Published June 13, 2011
In the U.S., more than 30 million people suffer from migraines – with women most commonly affected – and now researchers believe they know why.
Scientists from Brigham and Women’s Hospital in Boston say they’ve uncovered a trio of genes tied to these debilitating headaches, including one that is exclusively linked to women, Agence-France Presse reported.
For the study, researchers put together what is called a genome-wide association study that involved more than 23,000 women – including more than 5,000 migraine sufferers.
According to the National Genome Research Institute, this type of study is “an approach that involves rapidly scanning markers across the complete sets of DNA, or genomes, of many people to find genetic variations associated with a particular disease.”

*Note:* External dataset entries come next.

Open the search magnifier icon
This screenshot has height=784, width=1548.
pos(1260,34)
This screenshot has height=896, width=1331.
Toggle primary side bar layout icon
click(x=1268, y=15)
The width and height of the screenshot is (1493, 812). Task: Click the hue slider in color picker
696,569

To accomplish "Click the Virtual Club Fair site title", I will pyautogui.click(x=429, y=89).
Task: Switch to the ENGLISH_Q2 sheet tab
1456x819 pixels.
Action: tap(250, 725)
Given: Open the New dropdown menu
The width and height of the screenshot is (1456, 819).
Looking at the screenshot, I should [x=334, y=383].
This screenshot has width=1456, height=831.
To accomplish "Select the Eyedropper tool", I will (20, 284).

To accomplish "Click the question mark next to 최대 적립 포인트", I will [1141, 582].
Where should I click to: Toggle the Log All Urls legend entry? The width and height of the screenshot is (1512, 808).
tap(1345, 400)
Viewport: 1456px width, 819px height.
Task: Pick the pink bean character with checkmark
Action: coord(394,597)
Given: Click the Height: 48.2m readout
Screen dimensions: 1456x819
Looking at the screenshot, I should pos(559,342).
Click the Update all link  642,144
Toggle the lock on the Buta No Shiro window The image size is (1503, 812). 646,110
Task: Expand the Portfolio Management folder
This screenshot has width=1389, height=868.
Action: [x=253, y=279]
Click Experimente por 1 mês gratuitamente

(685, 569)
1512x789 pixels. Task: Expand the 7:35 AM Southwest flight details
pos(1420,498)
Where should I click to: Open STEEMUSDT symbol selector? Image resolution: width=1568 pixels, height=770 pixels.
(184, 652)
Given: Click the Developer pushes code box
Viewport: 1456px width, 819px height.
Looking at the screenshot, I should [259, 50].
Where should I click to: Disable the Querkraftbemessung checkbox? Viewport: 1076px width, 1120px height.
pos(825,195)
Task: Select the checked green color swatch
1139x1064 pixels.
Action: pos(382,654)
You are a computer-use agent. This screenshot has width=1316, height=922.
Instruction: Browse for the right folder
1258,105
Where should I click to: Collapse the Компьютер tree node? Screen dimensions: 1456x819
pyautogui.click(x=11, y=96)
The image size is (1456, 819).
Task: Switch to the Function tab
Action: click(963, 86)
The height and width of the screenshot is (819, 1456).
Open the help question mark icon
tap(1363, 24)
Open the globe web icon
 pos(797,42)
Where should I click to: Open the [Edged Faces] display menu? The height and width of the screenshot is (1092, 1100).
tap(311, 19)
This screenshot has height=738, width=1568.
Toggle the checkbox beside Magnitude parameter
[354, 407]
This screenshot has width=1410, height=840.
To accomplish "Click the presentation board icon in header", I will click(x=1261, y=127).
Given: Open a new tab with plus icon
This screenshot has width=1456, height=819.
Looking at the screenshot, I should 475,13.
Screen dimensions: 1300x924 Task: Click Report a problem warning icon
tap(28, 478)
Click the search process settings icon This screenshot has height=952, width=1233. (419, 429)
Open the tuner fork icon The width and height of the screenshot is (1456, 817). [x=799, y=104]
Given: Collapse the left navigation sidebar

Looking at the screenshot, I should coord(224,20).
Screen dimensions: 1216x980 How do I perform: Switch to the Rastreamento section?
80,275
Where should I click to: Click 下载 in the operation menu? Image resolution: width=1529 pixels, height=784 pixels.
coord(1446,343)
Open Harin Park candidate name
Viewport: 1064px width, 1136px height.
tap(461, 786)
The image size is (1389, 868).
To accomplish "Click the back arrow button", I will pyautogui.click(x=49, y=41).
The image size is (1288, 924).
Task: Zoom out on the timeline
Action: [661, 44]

After analyzing all the data, the researchers found variations in three genes that showed up more frequently in women afflicted by migraines.
Two of the genes – PRDM16 and TRPM8 – were specific to migraines, and in addition, TRPM8 was linked to migraines only in women.
The third gene, LRP1, is involved in “sensing the external world and in chemical pathways inside the brain."
"The brain of a person with migraine responds differently to certain stimuli, their nerve cells 'talk' differently to each other," Dr. Markus Shuerks of Brigham and Women’s said in an email. "Many neurotransmitters are involved in this cross-talk and some seem to have a special role in migraines. LRP1 interacts with some of these neurotransmitter pathways and may thus modulate nerve responses that promote or suppress migraine attacks."
The study was published Sunday in the British journal Nature Genetics.